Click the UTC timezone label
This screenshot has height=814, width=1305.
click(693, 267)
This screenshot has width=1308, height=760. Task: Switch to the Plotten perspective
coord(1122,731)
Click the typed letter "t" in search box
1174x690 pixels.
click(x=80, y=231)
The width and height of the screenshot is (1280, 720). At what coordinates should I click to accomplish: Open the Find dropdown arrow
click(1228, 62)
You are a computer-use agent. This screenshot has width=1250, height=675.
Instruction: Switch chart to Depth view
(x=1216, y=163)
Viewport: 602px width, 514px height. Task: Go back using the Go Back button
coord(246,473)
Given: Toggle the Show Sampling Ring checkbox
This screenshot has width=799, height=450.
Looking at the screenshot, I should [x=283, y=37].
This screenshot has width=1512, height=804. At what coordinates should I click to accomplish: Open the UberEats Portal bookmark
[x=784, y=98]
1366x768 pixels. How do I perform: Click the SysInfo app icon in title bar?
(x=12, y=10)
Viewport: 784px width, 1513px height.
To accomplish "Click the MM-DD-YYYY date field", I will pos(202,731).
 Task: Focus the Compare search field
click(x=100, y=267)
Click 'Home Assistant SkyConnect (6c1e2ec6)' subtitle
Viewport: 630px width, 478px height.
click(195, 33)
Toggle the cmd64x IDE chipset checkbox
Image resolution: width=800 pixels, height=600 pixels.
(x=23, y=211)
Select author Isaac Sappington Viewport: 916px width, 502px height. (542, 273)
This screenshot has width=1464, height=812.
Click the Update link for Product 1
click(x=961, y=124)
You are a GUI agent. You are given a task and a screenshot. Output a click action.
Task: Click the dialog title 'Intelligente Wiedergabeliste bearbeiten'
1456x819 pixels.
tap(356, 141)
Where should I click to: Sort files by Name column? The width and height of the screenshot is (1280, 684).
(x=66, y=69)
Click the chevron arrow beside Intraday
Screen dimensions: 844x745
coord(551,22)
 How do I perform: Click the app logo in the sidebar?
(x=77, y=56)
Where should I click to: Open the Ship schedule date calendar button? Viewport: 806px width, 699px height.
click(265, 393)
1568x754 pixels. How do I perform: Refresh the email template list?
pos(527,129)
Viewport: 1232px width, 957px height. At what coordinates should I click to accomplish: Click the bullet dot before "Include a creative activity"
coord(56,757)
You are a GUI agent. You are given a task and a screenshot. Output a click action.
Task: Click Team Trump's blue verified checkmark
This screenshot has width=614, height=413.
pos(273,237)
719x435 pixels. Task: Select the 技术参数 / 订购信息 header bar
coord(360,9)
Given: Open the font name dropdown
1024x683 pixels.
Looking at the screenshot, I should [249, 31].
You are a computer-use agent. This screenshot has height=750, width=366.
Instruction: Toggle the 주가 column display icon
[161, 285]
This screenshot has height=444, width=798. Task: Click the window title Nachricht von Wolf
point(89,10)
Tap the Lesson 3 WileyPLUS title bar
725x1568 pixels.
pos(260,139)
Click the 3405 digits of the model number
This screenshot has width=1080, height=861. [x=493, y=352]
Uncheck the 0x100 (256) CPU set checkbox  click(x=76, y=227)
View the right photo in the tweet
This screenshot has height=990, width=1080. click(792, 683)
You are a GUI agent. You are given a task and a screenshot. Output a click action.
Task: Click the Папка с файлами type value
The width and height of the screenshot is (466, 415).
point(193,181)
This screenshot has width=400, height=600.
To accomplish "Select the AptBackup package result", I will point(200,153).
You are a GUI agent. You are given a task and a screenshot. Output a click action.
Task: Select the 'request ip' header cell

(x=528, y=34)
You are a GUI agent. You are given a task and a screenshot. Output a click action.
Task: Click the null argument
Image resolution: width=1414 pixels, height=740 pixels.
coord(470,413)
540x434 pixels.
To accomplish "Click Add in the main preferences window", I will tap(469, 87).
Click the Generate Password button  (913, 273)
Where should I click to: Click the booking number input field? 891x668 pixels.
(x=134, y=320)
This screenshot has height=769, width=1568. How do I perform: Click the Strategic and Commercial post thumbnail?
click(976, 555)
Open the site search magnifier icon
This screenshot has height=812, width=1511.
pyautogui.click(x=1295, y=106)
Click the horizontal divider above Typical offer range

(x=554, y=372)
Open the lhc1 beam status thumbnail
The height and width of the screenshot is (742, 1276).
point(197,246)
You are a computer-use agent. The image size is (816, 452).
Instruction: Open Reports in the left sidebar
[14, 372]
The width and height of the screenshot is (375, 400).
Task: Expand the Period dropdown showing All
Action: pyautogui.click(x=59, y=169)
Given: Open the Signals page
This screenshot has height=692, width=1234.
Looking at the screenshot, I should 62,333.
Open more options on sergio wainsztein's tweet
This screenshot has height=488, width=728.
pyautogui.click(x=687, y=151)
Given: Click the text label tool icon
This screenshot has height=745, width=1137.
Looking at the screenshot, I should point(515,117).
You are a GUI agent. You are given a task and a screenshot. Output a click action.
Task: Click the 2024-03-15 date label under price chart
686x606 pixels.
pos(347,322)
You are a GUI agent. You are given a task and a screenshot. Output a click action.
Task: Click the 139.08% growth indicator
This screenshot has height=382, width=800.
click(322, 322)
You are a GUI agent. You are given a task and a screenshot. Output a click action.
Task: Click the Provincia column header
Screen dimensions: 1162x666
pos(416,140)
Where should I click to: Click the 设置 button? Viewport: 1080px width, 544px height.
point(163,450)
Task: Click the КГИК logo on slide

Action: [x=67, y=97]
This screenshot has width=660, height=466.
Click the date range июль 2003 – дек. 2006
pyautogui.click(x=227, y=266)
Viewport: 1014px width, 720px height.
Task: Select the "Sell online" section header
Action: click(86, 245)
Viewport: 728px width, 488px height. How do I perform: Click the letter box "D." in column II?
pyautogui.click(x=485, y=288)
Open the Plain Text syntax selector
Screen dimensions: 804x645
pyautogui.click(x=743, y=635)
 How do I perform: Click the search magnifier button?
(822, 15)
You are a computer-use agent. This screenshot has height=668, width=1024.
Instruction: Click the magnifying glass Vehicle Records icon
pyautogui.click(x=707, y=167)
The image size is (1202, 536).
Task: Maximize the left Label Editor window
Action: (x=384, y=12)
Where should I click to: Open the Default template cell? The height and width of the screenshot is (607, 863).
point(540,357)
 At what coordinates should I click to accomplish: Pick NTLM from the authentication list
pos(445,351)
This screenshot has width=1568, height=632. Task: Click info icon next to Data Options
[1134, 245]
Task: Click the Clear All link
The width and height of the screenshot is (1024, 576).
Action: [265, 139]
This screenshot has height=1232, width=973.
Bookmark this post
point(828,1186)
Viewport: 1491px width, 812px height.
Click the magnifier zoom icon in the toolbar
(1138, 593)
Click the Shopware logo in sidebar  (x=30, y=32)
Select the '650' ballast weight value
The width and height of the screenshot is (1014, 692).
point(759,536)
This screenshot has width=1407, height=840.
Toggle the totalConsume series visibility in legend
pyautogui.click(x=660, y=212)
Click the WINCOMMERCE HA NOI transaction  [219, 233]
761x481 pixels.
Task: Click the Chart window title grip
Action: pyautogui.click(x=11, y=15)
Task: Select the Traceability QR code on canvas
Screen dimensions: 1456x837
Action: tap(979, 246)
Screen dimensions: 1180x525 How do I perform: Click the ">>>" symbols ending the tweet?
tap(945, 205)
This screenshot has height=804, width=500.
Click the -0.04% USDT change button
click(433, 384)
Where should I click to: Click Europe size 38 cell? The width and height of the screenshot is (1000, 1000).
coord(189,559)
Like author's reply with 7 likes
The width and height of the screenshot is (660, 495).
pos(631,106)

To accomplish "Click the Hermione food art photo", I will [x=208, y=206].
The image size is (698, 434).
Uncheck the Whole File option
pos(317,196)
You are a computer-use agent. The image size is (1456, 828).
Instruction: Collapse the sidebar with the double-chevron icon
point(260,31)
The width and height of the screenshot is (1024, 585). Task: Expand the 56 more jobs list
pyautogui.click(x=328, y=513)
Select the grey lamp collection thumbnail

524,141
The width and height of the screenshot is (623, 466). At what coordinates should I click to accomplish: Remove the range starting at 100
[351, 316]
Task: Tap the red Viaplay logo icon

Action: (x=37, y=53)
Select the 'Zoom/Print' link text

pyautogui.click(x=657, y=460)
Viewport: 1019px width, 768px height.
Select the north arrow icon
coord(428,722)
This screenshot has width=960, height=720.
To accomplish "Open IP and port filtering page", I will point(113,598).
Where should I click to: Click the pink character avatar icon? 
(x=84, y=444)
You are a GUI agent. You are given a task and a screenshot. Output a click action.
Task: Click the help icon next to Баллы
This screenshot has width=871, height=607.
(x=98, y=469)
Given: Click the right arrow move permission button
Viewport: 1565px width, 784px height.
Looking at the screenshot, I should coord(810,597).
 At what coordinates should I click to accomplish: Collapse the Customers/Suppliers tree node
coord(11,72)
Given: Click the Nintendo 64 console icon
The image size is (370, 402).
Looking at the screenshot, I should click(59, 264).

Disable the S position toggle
· · · · ·
About this exercise:
Each line holding the word "value" must be pulled from the records.

Result below:
Task: Click the Папка с файлами type value
Select the '650' ballast weight value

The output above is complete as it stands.